### Task to carry out:
Below are entries. Give back exactly the lines from the one containing "842x625 pixels. How" through the one containing "Flag the message with the flag icon", inclusive, without the pictures.

(Records from a collection)
---------------

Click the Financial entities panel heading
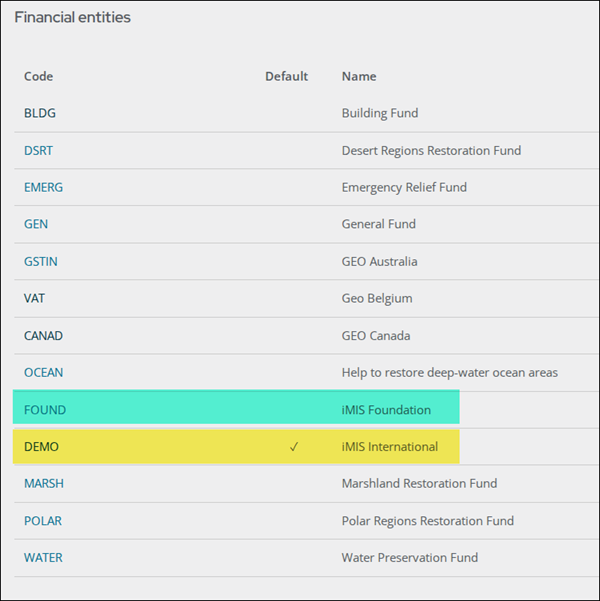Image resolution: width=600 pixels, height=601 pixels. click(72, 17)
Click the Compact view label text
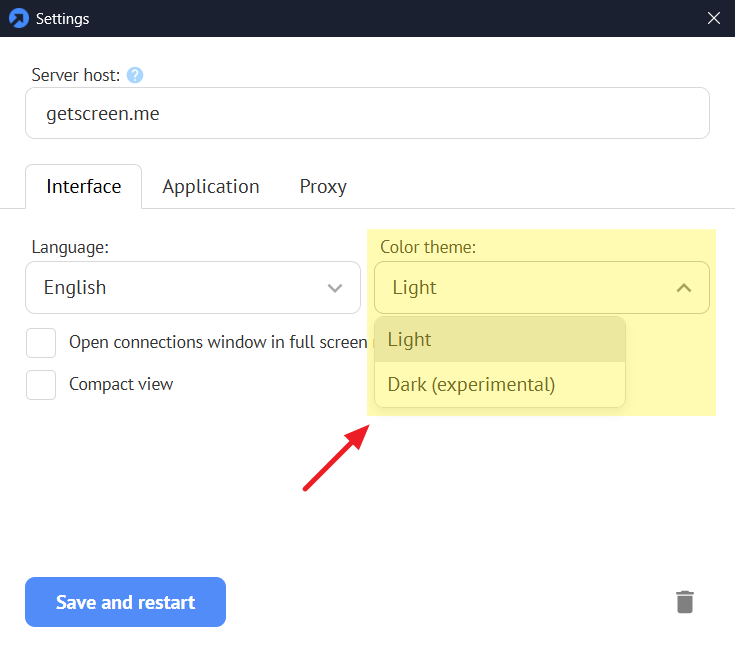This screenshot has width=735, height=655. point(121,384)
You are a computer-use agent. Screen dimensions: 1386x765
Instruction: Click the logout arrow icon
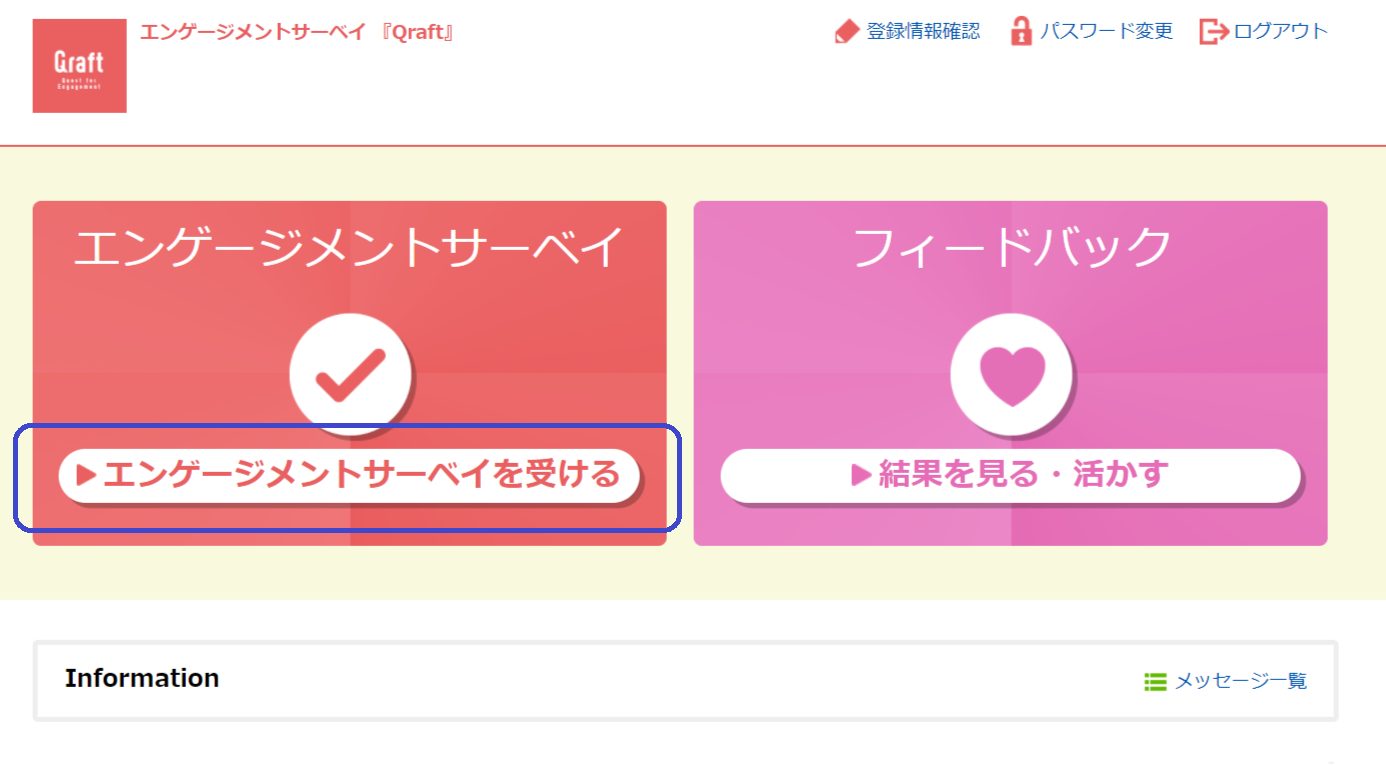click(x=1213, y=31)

---------------

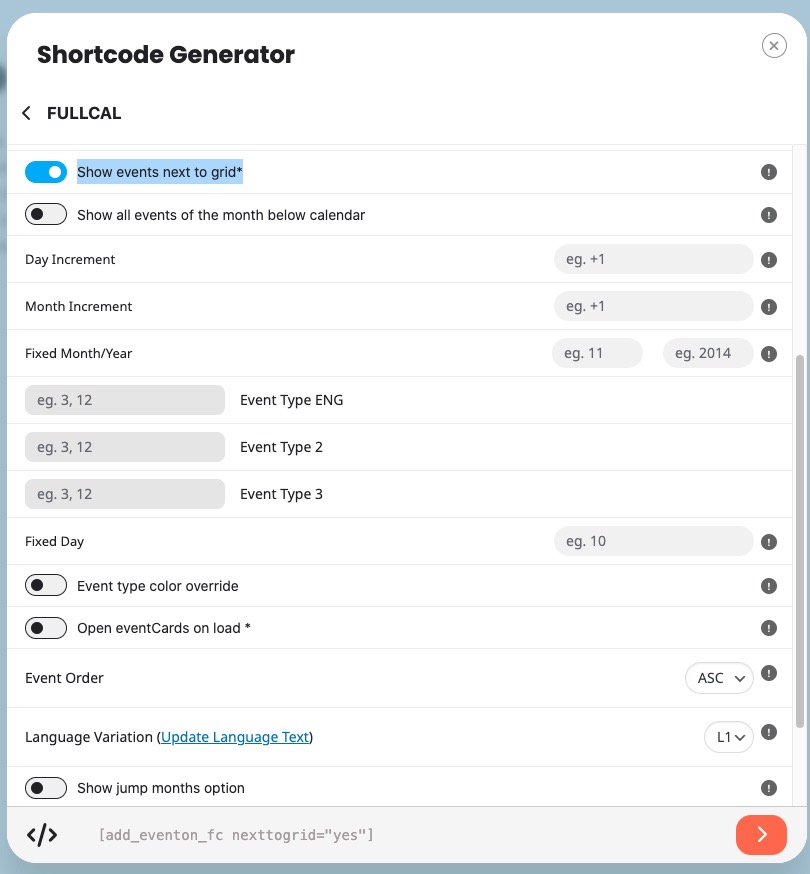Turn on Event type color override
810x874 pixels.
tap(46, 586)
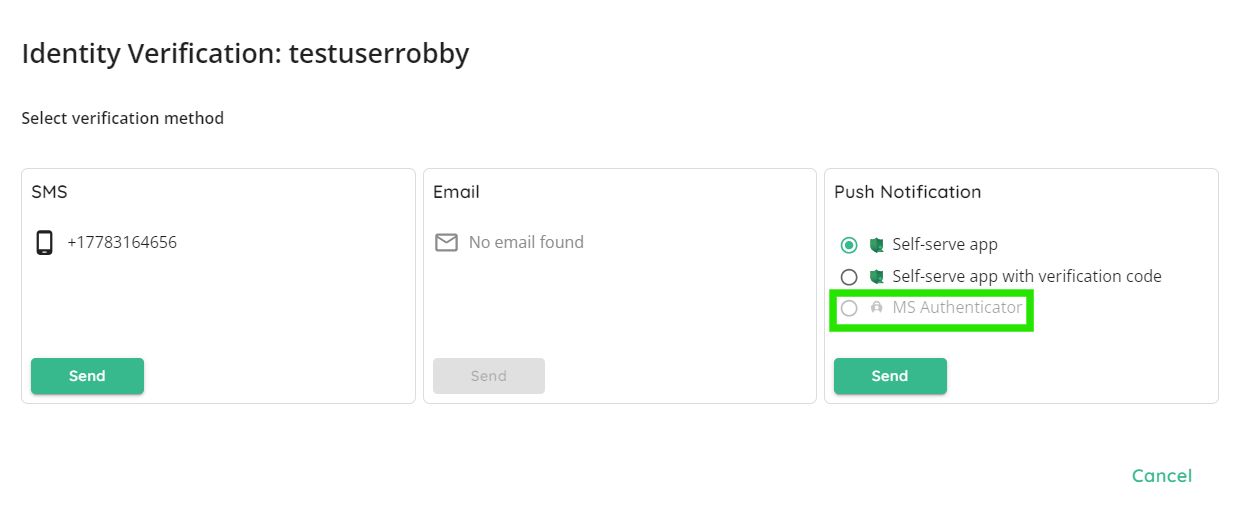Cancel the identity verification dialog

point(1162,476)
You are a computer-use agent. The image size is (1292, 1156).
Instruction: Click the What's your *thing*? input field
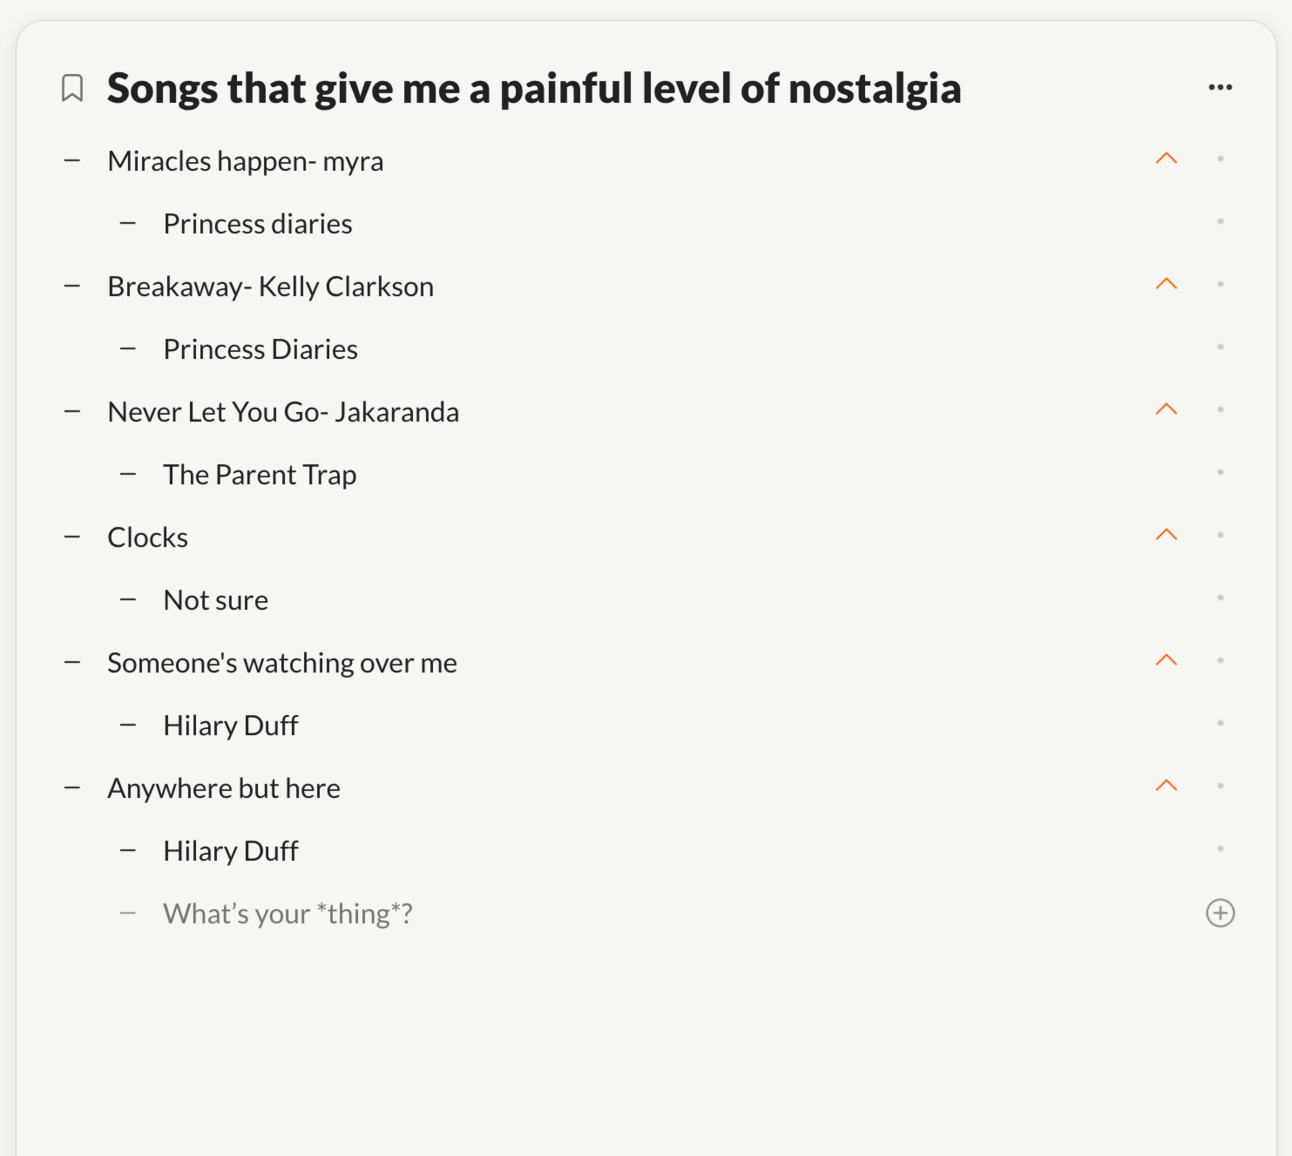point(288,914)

---------------

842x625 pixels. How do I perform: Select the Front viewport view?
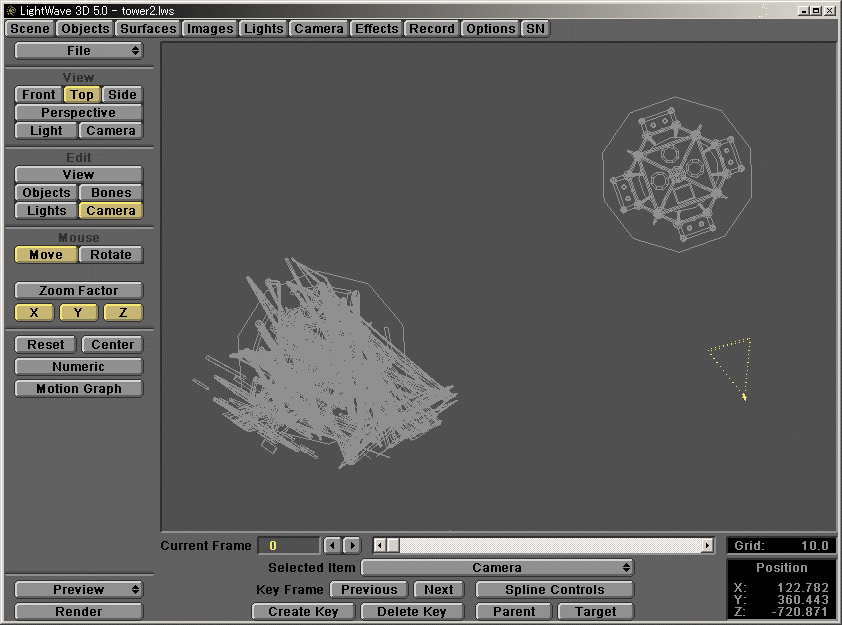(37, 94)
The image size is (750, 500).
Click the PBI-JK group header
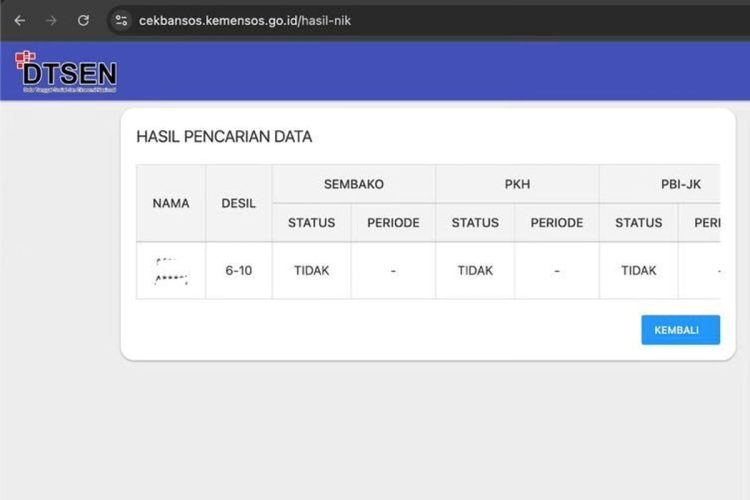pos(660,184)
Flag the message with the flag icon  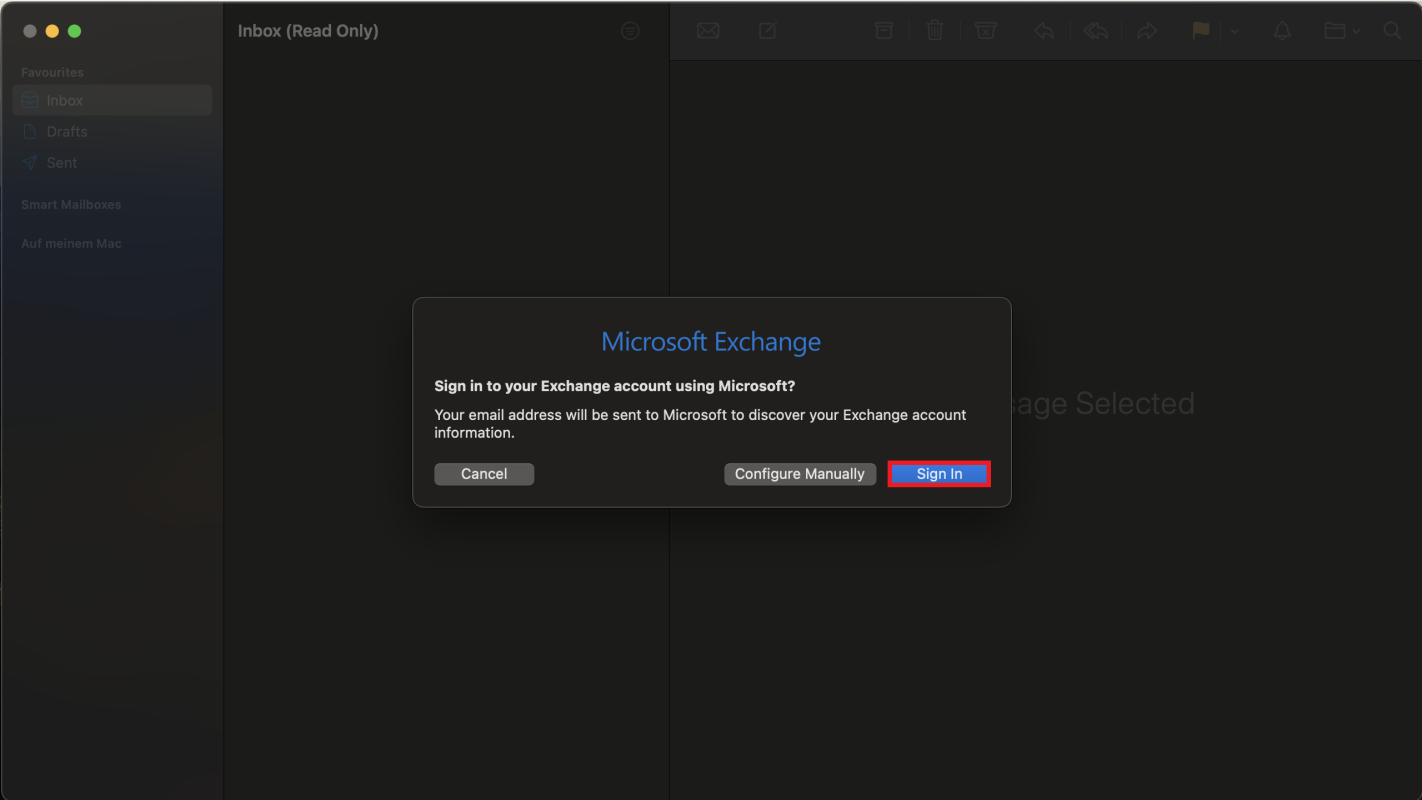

---------------

### Response:
842x625 pixels. How do I perform: Select the Front viewport view?
(37, 94)
The image size is (750, 500).
Click the PBI-JK group header
pos(660,184)
Flag the message with the flag icon  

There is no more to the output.